Each entry below needs to be copied exactly, with nothing dropped.

Available data section start

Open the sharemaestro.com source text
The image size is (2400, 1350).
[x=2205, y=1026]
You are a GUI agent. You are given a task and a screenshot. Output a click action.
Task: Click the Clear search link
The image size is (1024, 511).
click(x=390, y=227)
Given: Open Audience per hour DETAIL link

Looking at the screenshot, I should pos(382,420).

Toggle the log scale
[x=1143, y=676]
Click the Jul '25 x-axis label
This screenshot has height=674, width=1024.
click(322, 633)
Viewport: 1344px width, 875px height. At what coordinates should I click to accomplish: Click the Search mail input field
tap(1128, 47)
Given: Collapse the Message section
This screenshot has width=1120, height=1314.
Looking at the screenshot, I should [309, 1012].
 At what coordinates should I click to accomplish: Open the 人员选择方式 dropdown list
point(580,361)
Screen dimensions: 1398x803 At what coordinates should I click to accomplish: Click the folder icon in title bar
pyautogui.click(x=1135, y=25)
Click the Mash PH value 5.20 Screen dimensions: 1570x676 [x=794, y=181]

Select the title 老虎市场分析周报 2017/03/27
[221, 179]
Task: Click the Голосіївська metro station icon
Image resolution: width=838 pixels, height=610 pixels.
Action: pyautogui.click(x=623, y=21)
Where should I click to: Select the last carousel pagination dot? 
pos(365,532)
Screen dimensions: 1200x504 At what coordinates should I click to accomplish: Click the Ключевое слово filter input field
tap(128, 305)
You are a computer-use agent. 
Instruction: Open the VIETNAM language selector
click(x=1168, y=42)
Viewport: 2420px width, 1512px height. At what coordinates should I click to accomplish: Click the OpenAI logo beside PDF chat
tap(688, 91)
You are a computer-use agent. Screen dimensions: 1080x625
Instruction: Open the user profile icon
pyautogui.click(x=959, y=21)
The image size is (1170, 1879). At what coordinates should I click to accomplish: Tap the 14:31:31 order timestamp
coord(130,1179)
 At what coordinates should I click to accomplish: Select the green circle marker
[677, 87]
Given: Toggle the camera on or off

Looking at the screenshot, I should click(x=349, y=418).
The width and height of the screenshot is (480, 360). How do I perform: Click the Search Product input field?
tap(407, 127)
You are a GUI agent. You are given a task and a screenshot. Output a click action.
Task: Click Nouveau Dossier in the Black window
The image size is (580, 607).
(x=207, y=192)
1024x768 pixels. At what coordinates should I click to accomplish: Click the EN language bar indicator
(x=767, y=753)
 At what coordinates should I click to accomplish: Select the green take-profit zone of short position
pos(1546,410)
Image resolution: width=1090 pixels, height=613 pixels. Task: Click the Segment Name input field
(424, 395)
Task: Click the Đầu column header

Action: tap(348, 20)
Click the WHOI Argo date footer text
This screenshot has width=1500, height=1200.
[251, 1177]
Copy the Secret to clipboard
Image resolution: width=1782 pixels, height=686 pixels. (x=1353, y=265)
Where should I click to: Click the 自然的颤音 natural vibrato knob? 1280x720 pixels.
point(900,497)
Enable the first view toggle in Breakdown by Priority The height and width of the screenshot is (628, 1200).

Available data section end

Answer to the exercise:
Open the sharemaestro.com source text
The image size is (2400, 1350).
[x=2205, y=1026]
You are a GUI agent. You are given a task and a screenshot. Output a click action.
Task: Click the Clear search link
The image size is (1024, 511).
click(x=390, y=227)
Given: Open Audience per hour DETAIL link

Looking at the screenshot, I should pos(382,420).

Toggle the log scale
[x=1143, y=676]
Click the Jul '25 x-axis label
This screenshot has height=674, width=1024.
click(322, 633)
Viewport: 1344px width, 875px height. At what coordinates should I click to accomplish: Click the Search mail input field
tap(1128, 47)
Given: Collapse the Message section
This screenshot has width=1120, height=1314.
Looking at the screenshot, I should [309, 1012].
 At what coordinates should I click to accomplish: Open the 人员选择方式 dropdown list
point(580,361)
Screen dimensions: 1398x803 At what coordinates should I click to accomplish: Click the folder icon in title bar
pyautogui.click(x=1135, y=25)
Click the Mash PH value 5.20 Screen dimensions: 1570x676 [x=794, y=181]

Select the title 老虎市场分析周报 2017/03/27
[221, 179]
Task: Click the Голосіївська metro station icon
Image resolution: width=838 pixels, height=610 pixels.
Action: pyautogui.click(x=623, y=21)
Where should I click to: Select the last carousel pagination dot? 
pos(365,532)
Screen dimensions: 1200x504 At what coordinates should I click to accomplish: Click the Ключевое слово filter input field
tap(128, 305)
You are a computer-use agent. 
Instruction: Open the VIETNAM language selector
click(x=1168, y=42)
Viewport: 2420px width, 1512px height. At what coordinates should I click to accomplish: Click the OpenAI logo beside PDF chat
tap(688, 91)
You are a computer-use agent. Screen dimensions: 1080x625
Instruction: Open the user profile icon
pyautogui.click(x=959, y=21)
The image size is (1170, 1879). At what coordinates should I click to accomplish: Tap the 14:31:31 order timestamp
coord(130,1179)
 At what coordinates should I click to accomplish: Select the green circle marker
[677, 87]
Given: Toggle the camera on or off

Looking at the screenshot, I should click(x=349, y=418).
The width and height of the screenshot is (480, 360). How do I perform: Click the Search Product input field?
tap(407, 127)
You are a GUI agent. You are given a task and a screenshot. Output a click action.
Task: Click Nouveau Dossier in the Black window
The image size is (580, 607).
(x=207, y=192)
1024x768 pixels. At what coordinates should I click to accomplish: Click the EN language bar indicator
(x=767, y=753)
 At what coordinates should I click to accomplish: Select the green take-profit zone of short position
pos(1546,410)
Image resolution: width=1090 pixels, height=613 pixels. Task: Click the Segment Name input field
(424, 395)
Task: Click the Đầu column header

Action: tap(348, 20)
Click the WHOI Argo date footer text
This screenshot has width=1500, height=1200.
[251, 1177]
Copy the Secret to clipboard
Image resolution: width=1782 pixels, height=686 pixels. (x=1353, y=265)
Where should I click to: Click the 自然的颤音 natural vibrato knob? 1280x720 pixels.
point(900,497)
Enable the first view toggle in Breakdown by Priority The height and width of the screenshot is (628, 1200).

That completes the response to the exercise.